The Ethics of Data Mining – Mediated Memory
January 9, 2010
I’m going to pose myself questions questions here rather than answer them. Self-indulgent I know, but hell its my party and I’ll cry if I want to
Digital data has some properties that could or should impact on ethics. I’m going to take a look at three of them this time;
It is non-corporeal, so possibly not as susceptible to the ravages of time as paper would be
It is transmissible, so probably not subject to physical location
It is a record of events that may be edited or erased leaving little or no evidence of those actions
The first two points are similar, in that they relate to inadvertent data loss, but relate to ethics in very different ways. The third is a very different quality.
Non-corporeality – The onwards march of time and technology makes specific media obsolete. That is as true for spoken language as it is for other media formats, but the loss of spoken languages is a large enough topic for a post on its own, so I’ll stick to physical media.
Ask yourself – ‘When did I last buy a 35mm photographic film or a 90 minute audio cassette ?”

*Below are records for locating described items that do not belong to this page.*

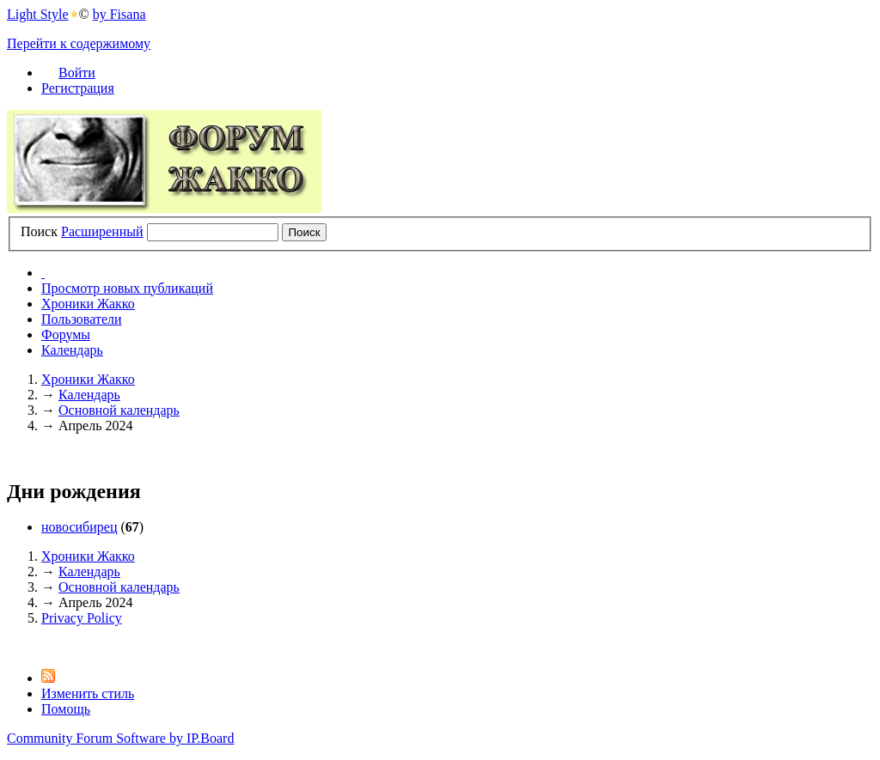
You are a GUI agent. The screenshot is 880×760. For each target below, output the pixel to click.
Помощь (65, 709)
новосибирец (79, 527)
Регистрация (77, 88)
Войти (76, 72)
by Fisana (119, 14)
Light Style (38, 14)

For myself, it’d have to a decade or more, and I owned a 35mm SLR camera until 3 years ago ! I just kept a stock of old film in a box in the fridge up to its use by date, and past in some cases. Now as I climb the technology ladder I have my music CDs as reference, but don’t need to touch them as my music is transferred from device to device with no apparent loss of quality. So long as I make those steps up the ladder while technology exists to bridge the gaps no data is lost. So here comes the first question.
Do we have an obligation to keep data in its original form and format, respecting the media that it was originally hosted in, do we have an obligation to retain the information contained in the data, or is the data disposable and only the effect of the data relevant ?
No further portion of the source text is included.